Aim — Copy out every line of the data below word for word, leaving out the pictures.

Element and text position data:

--

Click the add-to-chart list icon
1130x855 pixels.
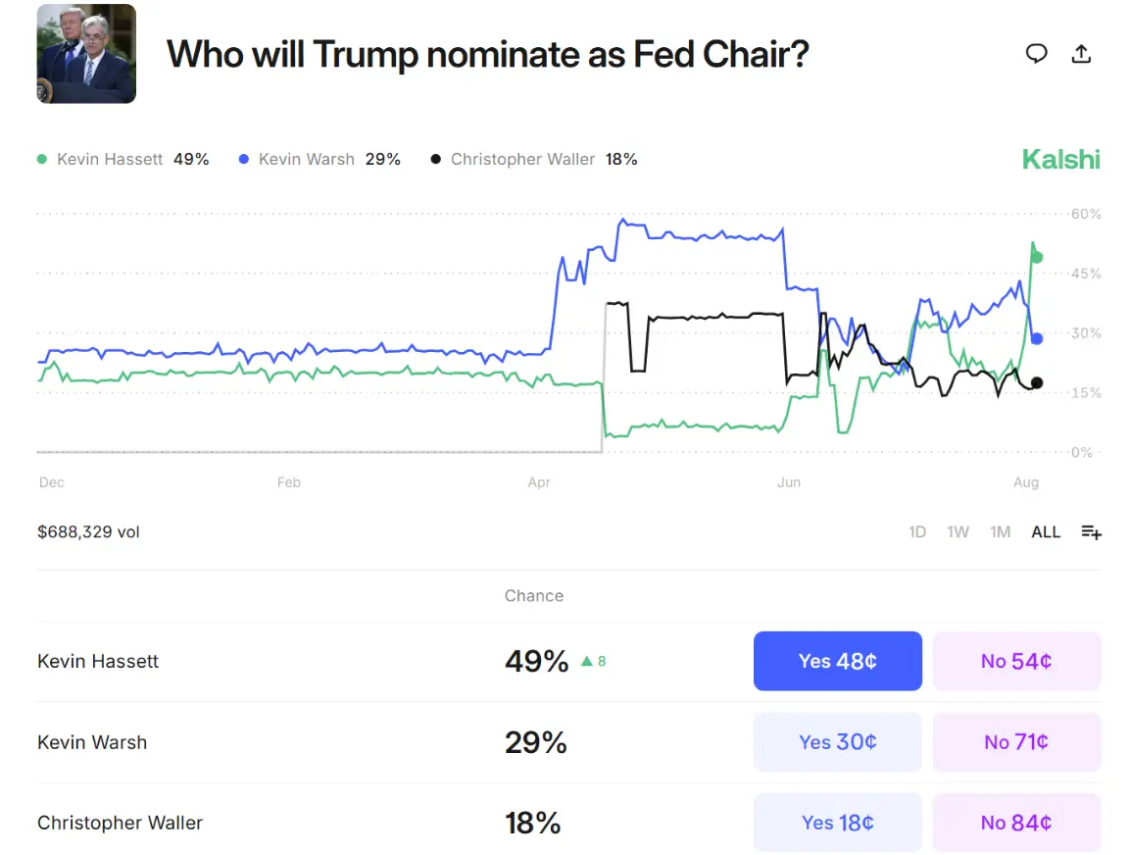click(1091, 532)
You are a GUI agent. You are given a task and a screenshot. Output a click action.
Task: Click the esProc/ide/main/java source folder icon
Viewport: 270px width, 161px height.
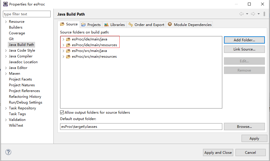click(x=68, y=39)
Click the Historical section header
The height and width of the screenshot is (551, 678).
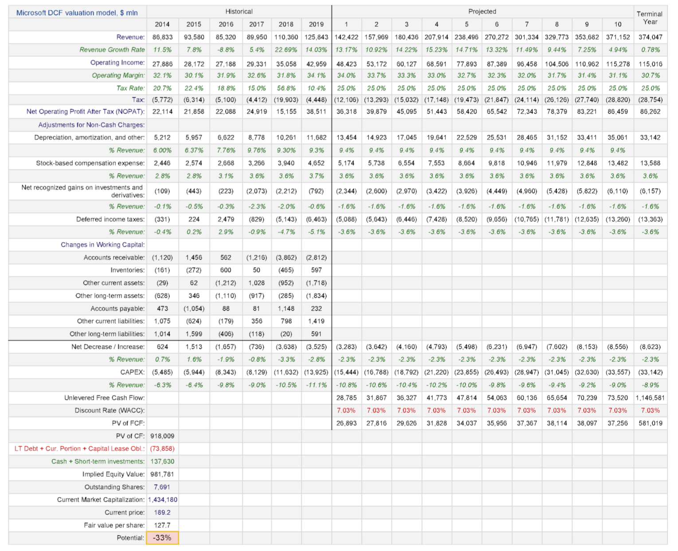(239, 12)
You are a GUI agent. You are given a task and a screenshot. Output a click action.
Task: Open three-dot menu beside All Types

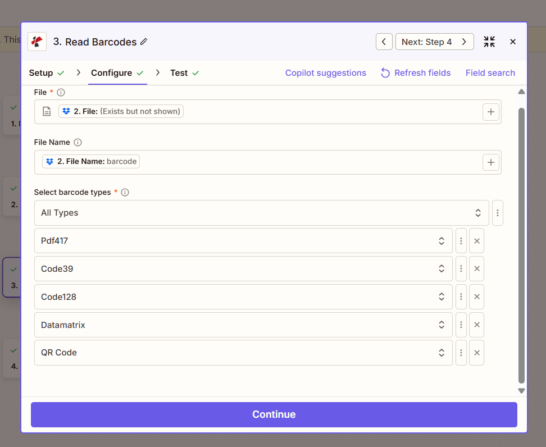[497, 213]
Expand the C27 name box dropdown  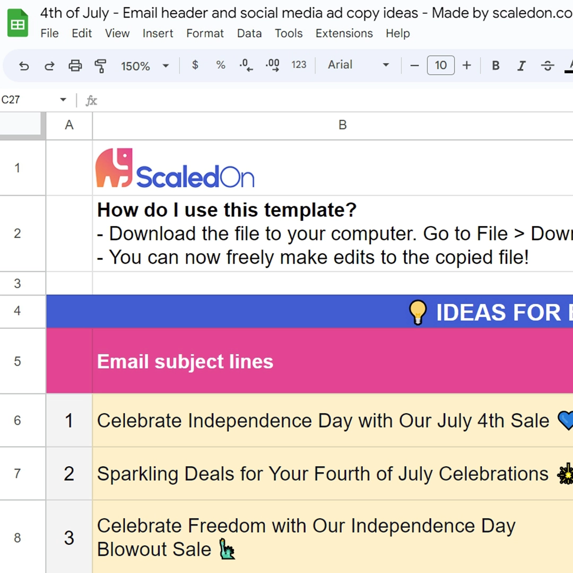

--

Answer in full —
Click the add-to-chart list icon
1130x855 pixels.
click(1091, 532)
You are a GUI agent. You are given a task and a screenshot. Output a click action.
Task: Click the esProc/ide/main/java source folder icon
Viewport: 270px width, 161px height.
click(x=68, y=39)
Click the Historical section header
The height and width of the screenshot is (551, 678).
(239, 12)
You are a GUI agent. You are given a task and a screenshot. Output a click action.
Task: Open three-dot menu beside All Types

[497, 213]
Expand the C27 name box dropdown  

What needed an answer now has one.